The Gospel reading set for today is Mark 9:30-37.

In my English translation, we read that Jesus’ disciples were arguing about who, among them, was greatest. But the Greek word rendered as an argument is dialogizomai, from which we get our English word ‘dialogue’. It means, I reason (with), debate (with), consider. They are having a considered debate as to who is greatest.

The word translated ‘greatest’ carries a range of meaning, including who is senior by age, or what is widest in scope. As someone who regularly runs with people younger than myself, or whose girth is considerably more slender than mine, I can pride myself in being the greatest runner in the pack, even if I will never be the fastest. Seriously though, a considered debate on greatness depends on the metrics we measure, and whether or not we can agree on those metrics.

Jesus does not dismiss their argument, so much as enter-into their debating (having, apparently, been kept out of it up till now: no-one wants the sure favourite in the room when you are debating who is greatest). And his contribution for their consideration is that whoever wants to be first must be last of all. Whoever would be the protos—the first in a procession, enabling others to follow—must be the eschatos—the end of all things, its summing up to completion.

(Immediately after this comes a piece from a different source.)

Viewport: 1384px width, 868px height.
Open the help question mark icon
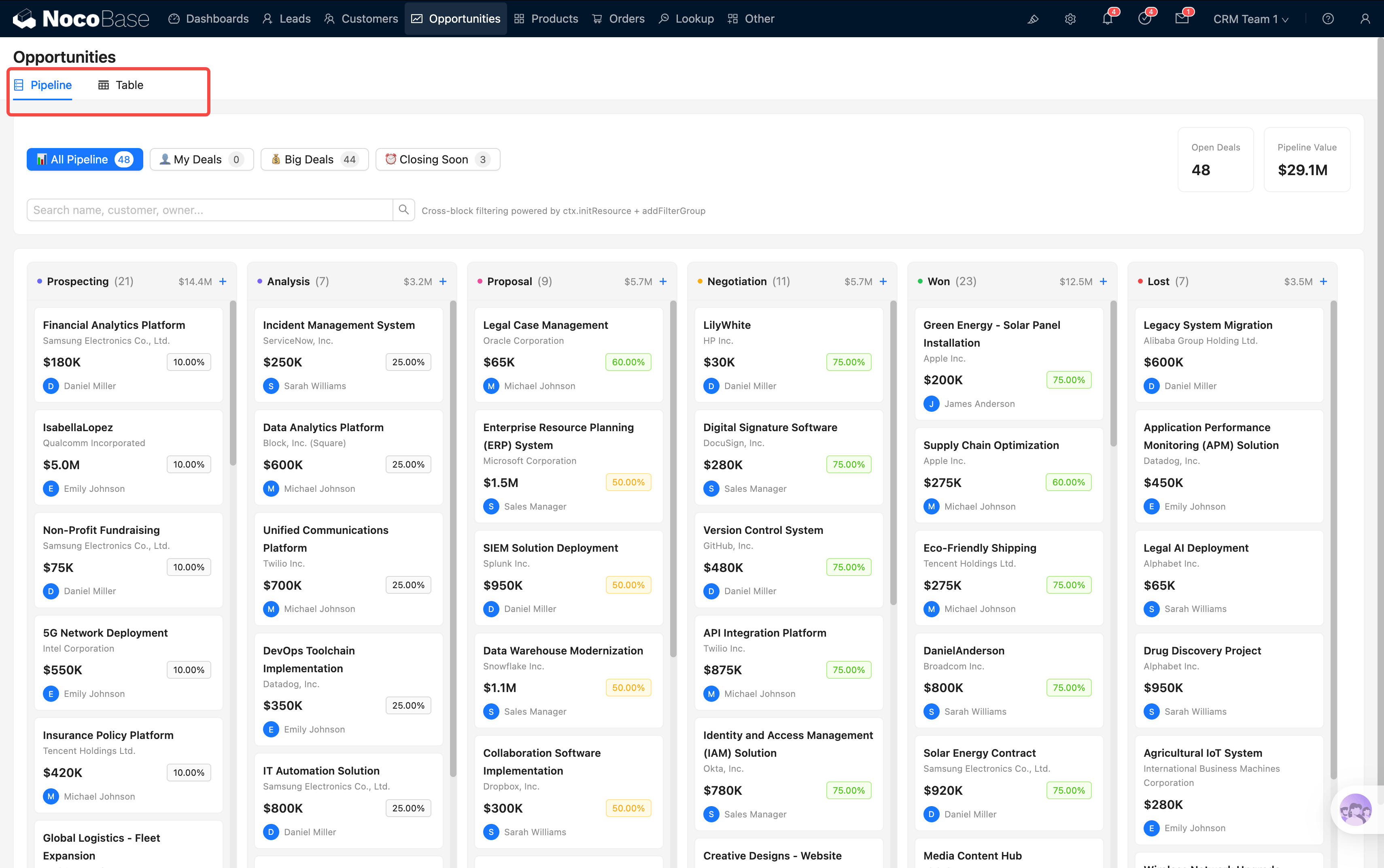tap(1328, 19)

The one possessing the greatest width is the one who is the Alpha and the Omega (first and last letters of the Greek alphabet), the Beginning and the End—to employ a title by which the Church would come to honour Jesus.

In the context of the preceding verses, in which Jesus is attempting to prepare his disciples for what is to come, that Jesus will be killed and, three days later, rise again, the protos and eschatos is the one who will lead the way passing from death to life, in whom none who follow shall be lost.

Jesus, the pack leader who both leads the pack out, and regularly regroups to keep those running at the back from falling away.

Greatness is no bad thing to aspire to, nor something to be embarrassed about. But if you are going to go down as one of the greats, be known as great for what you did for others, for how you inspired and empowered them, folding them into something greater than the sum of all our parts.